Admittedly, while not as prosaic nor rhetorical as Aristotle’s oration, Jeanette Reynolds’s edict was no less profound. I have carried her words with me my entire life. They have served me well both personally and in my professional endeavors. The gift she bestowed on me during those early formative years of my life served as one of the initial building blocks, laying the foundation for the adult I became.
To my Mom’s proclamation, I added another guiding principle best stated by 19th Century American reformer, Henry Ward Beecher, who wrote “Hold yourself responsible for a higher standard than anybody expects of you. Never excuse yourself.” A lifetime of adhering to this passage has also proved beneficial to me and those whose paths I have crossed.
Gazing back across the decades of my existence while peering thru the aperture of experience and toil, I have come to realize that any success I have achieved in life has an unmistakable and very real correlation to how I have treated others.
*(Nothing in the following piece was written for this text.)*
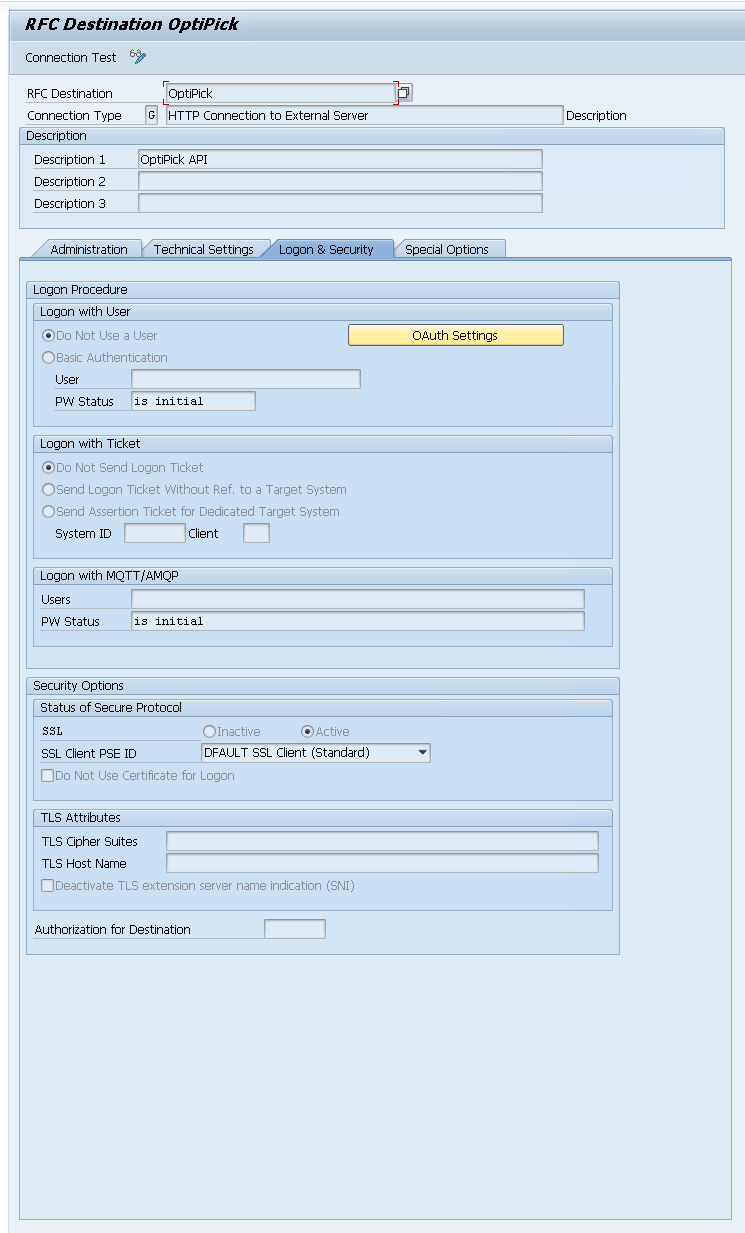Open the Technical Settings tab
745x1233 pixels.
(203, 250)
Rabbi Harold Kushner noted that “Being kind to others is a way of being kind to one’s self” and the veracity of this claim is an undeniable truism when I gaze into my life’s mirror. I have been a benefactor of my own kindness.
While some overt returns on my investment in kindness have been bestowed upon me, by far, the most gratifying rewards have been those I have realized internally; a sense of fulfillment not replicated by any other act or purpose. To be sure, I treat others with respect and dignity – regardless of race, creed and any other discriminator or lot in life – because it is the right thing to do but there is no denying I gain in return more than I give.
Being nice to others makes me feel better about myself, spiritually and emotionally and as such, physically. That I may be a better person is a matter of opinion but I certainly feel like a better human. In this regard, I fully agree with French moralist, Joseph Joubert, who noted, “Politeness is the flower of humanity.”
Treating everyone with a basic level of dignity also serves as a daily reminder to me to remain humble. For me it is the ultimate ego checker, steadfast as it is effective, serving as a constant and potent signifier to me throughout the years not to take myself too seriously. Nineteenth Century Swiss philosopher, Henri Frédéric Amiel, observed “There is no respect for others without humility in one’s self.” I could not accede more to this conviction.
A rather humbling experience happened to me recently – on my 58th birthday in fact – that reminded me of this; a gift bestowed upon me by the unlikeliest of people. On a work assignment, I had been stuck in a hotel for a few weeks. During this time I crossed paths with the maid, Rocío, on several occasions. Each time I greeted her with a smile and took a few minutes to chat. Though having to work thru a significant language barrier – Spanish being her first language and English, sadly, being my only – I was nonetheless able to find out much about her life.
Rocío shared with me she immigrated to the US from her native Colombia 16 years ago, alone with a small son and basically very little else. Working at same DC hotel since then, she was able to cobble out a modest life, put her son thru college and see him off to grad school.
In her broken English, Rocío was able to convey to me how grateful she and her son were for the opportunities the US provided her. I told her of my admiration of immigrants and applauded her hard work and determination. At one point, the phrase “Thank you for living the American Dream” left my lips.
Back to my birthday, it fell on a Sunday and as such, I was in my room alone working when my Colombian friend came in to clean. During her time in my room, my parents called to wish me a “happy birthday”; a fact Rocío picked up on. Later that afternoon, I responded to a knock on my door to find her standing there clutching a pint of Häagen-Dazs ice cream and a small Hostess cake (both likely purchased from the hotel commissary at an exorbitant cost no doubt.) Presenting me both, Rocío smiled and said Feliz Cumpleaños!
This beautiful gesture from a beautiful person underscored perfectly the importance of my Mom’s guidance to me so long ago. Some 2,500 years ago, Greek fabulist, Aesop, wrote “No act of kindness, no matter how small, is ever wasted.” These words are profoundly true.
I leave you with one last quote – because y’all know I love quotes! – I think fully captures the essence of what I tried to convey in the previous 850 words. The 18th Century British sculptor, John Bacon, opined “It comes down to the way you treat people. When you treat people with dignity and respect all the time, you can work through anything.” Amen to that.
I borrowed the title to this web blog entry from the 1965 Otis Reading song, “Respect.” A great song made famous by Aretha Franklin.